I often take off Small Boy's socks by grabbing a bit of sock down by his toe and pulling and tugging, gently yanking his leg this way and that. This sends him into waves of Small Boy laughter. If I want to send him over the edge, to transport him to the very heights of Small Boy ecstacy, I pull off his socks with my teeth, shaking my head and making little growling noises. I did this the other night, then with a toss of my head flung the sock into his lap. He picked it up. I picked up the other end in my teeth and played tug-of-war with him. The apartment echoed with sqeals and shrieks of uncontrolled Small Boy delight. It's possible that no human being was ever so happy as Small Boy was just then. Every time I released the sock, he lifted it high in his little hand, like the Olympic torch, and pushed it towards my face. Do it again, Mama! Do it again! We finally settled him down again and put him to bed. The next night I was all business, no sock games. The night after that I tugged off his sock with my hands and he grabbed it, held it high, and all but shoved it in my mouth. Do that thing you do with the sock, Mama, do that thing you do with the sock! He remembers the game, and he asks for it. Developmentally, I don't think this is a big deal at nine months, but I'm astounded. He has preferences. He makes requests. He remembers the silly games I play with him, if only for days, all the silly games that make him so unbelievably happy now and that he will not remember when he is fifteen.

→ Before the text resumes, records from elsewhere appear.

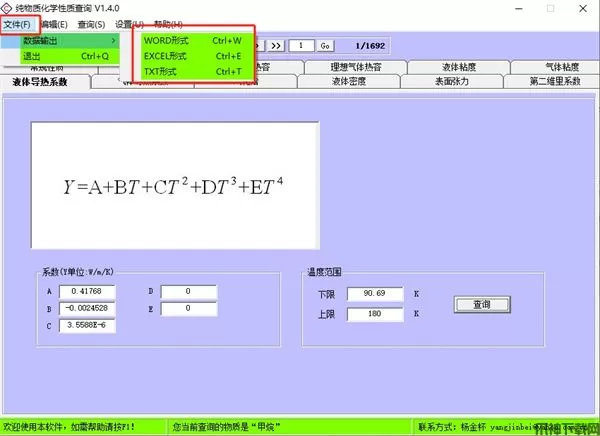
Task: Select EXCEL形式 export option
Action: 192,56
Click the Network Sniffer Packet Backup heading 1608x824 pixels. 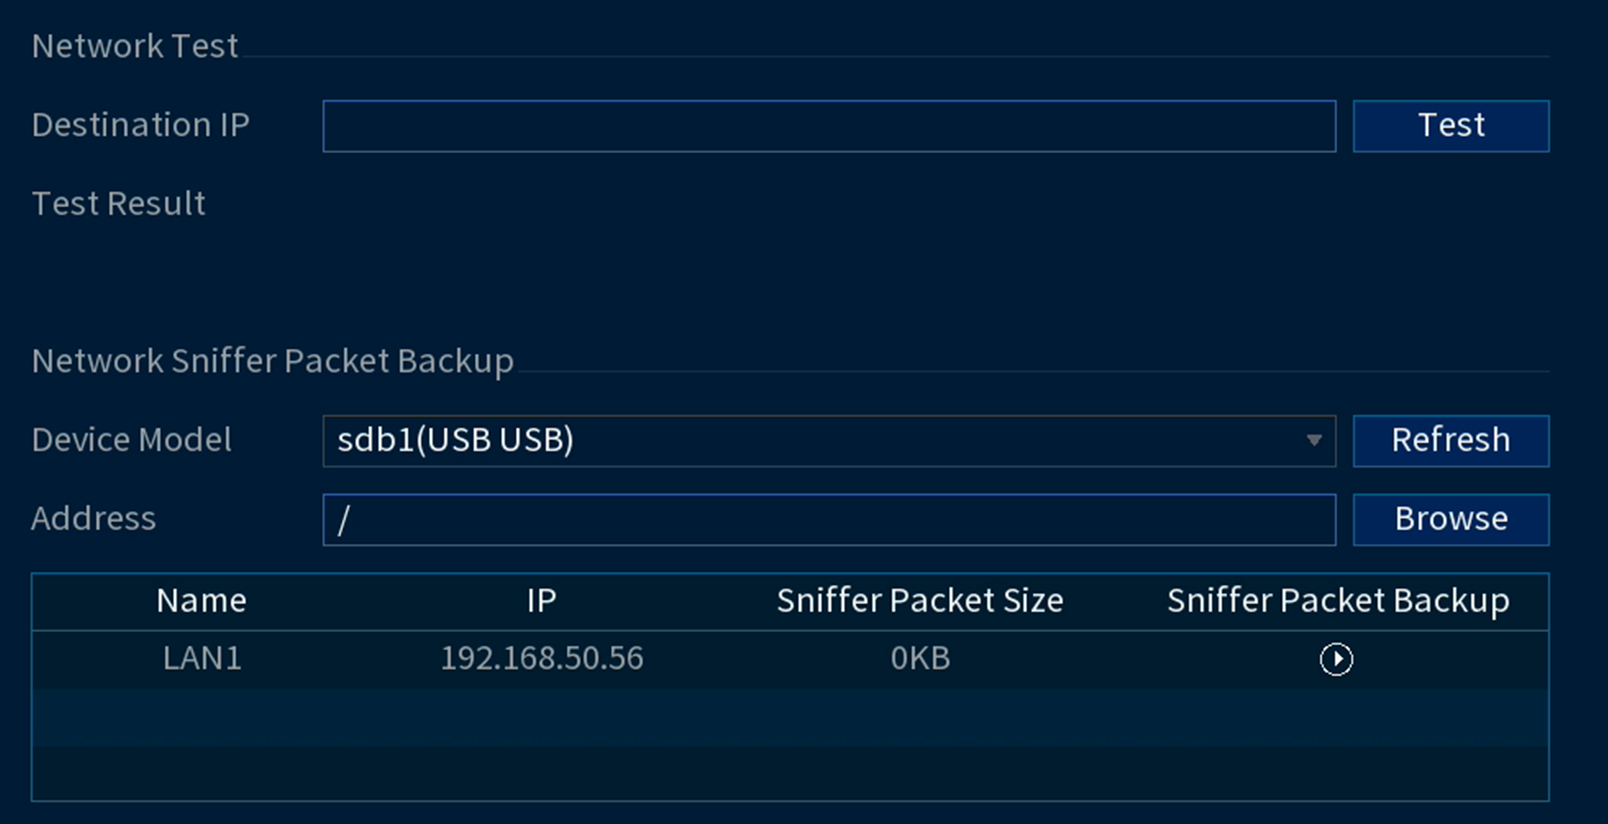(273, 361)
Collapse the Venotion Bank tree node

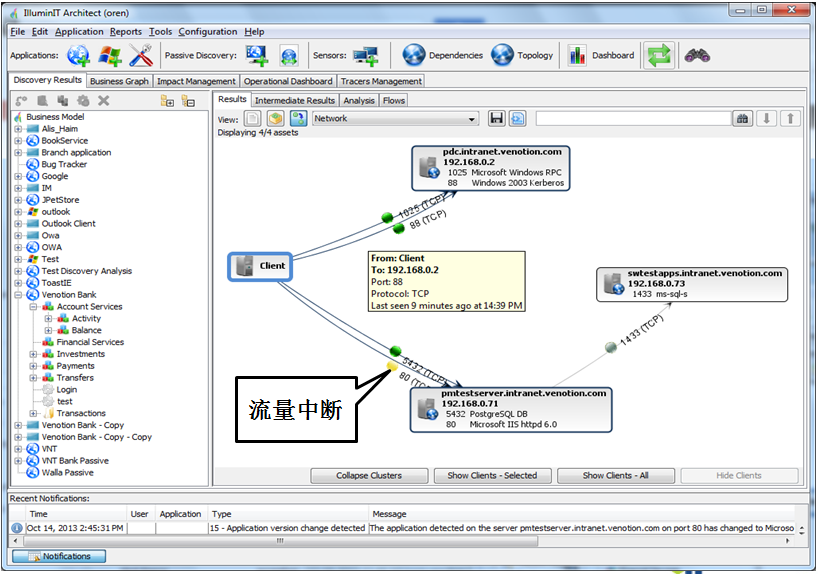click(18, 295)
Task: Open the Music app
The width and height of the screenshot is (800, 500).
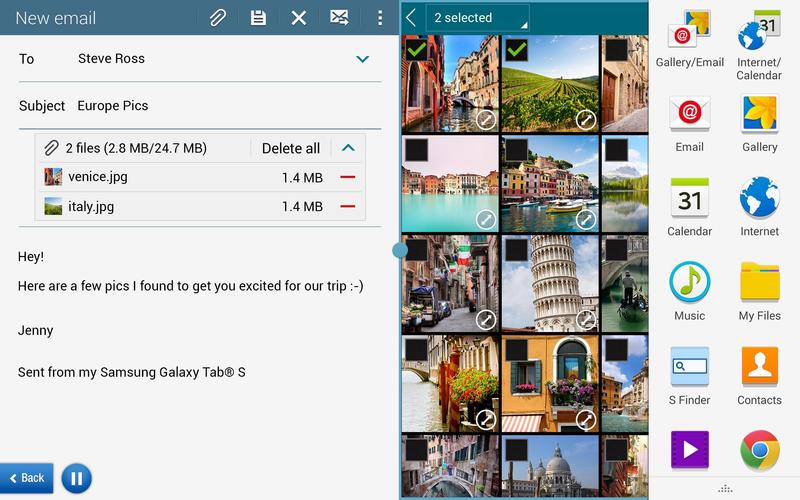Action: (689, 290)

He also remembers the bad thing that happened to him. He has a sign with his name on it in wooden letters, the kind that have animals and objects winding around the letters, apple for A, book for B, like little puzzle pieces. My father-in-law made it after Small Boy was born, and it was hanging on the front door of our house when we got home from the hospital. It is very heavy. The wood the letters are fixed to is a piece of two-by-four, the real deal. It is in his room, on the floor at Boy level, tilted against the wall. He likes to play with the letters and try to take the little animal shapes off. You can see where this is going. The other night it tipped forward and pinned his little hand between two-by-four and floor. He cried and screamed and wailed and I was worried something had been seriously damaged, but we were lucky. Some scraped skin, a lot of tears. Surprisingly, he's still drawn to it, and last night crawled over to it to try to pull the animals off. I sat right next to him and kept a hand lightly on the wood to keep it from falling. Once it rocked forward, though, and if I had not been there (this is an adult supervision only toy, but obviously even when I'm there things happen) it would have fallen. When the board moved, Small Boy stiffened and his eyes went wide and he started to cry. He remembered - after it tips, it falls. When it falls, it hurts. He has a small fear - though not enough fear, I noticed, to keep him from fingering the letters.
He is building his world, piece by piece, out of the seemingly silly cotton candy fluff of our days. These things we do, the socks and the animals and the walks in the park, they are the building blocks of his life, and he is busy building. The other day, I saw that he has already poured the foundation. He's got plans, this little boy, he's building his life, and he looks to me to keep the material coming.
Do that thing you do with the sock, Mama, do that thing you do with the sock!